§ Assignment
Retype the listing exactly, minus its pictures.

══════════

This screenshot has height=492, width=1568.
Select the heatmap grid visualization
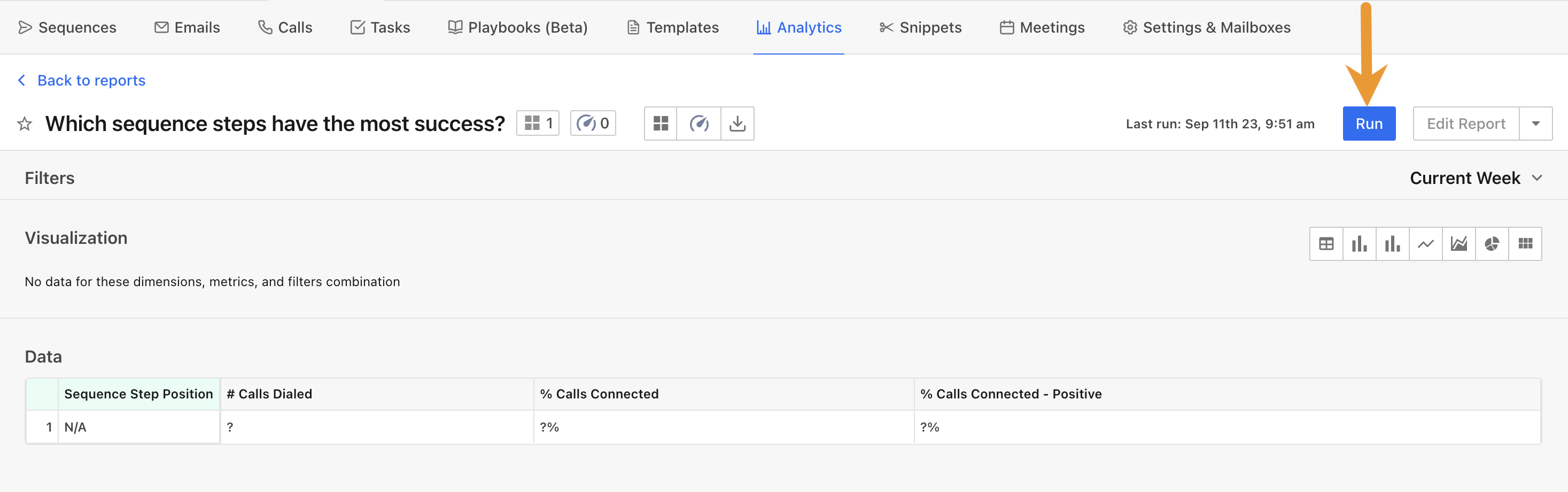pyautogui.click(x=1525, y=243)
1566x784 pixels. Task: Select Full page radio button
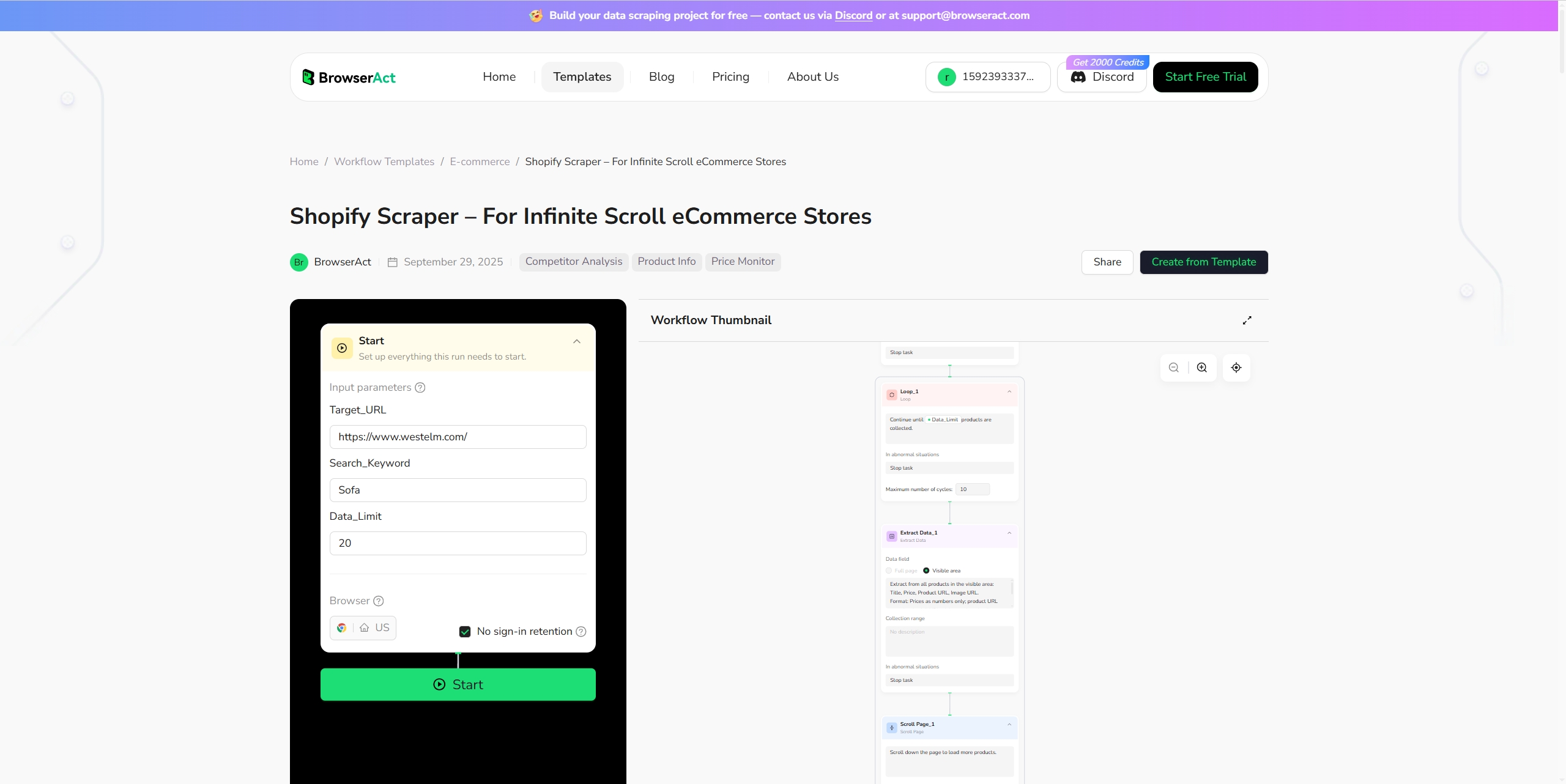pyautogui.click(x=889, y=571)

══════════

§ Answer box
This screenshot has height=492, width=1568.
Select the heatmap grid visualization
pyautogui.click(x=1525, y=243)
1566x784 pixels. Task: Select Full page radio button
pyautogui.click(x=889, y=571)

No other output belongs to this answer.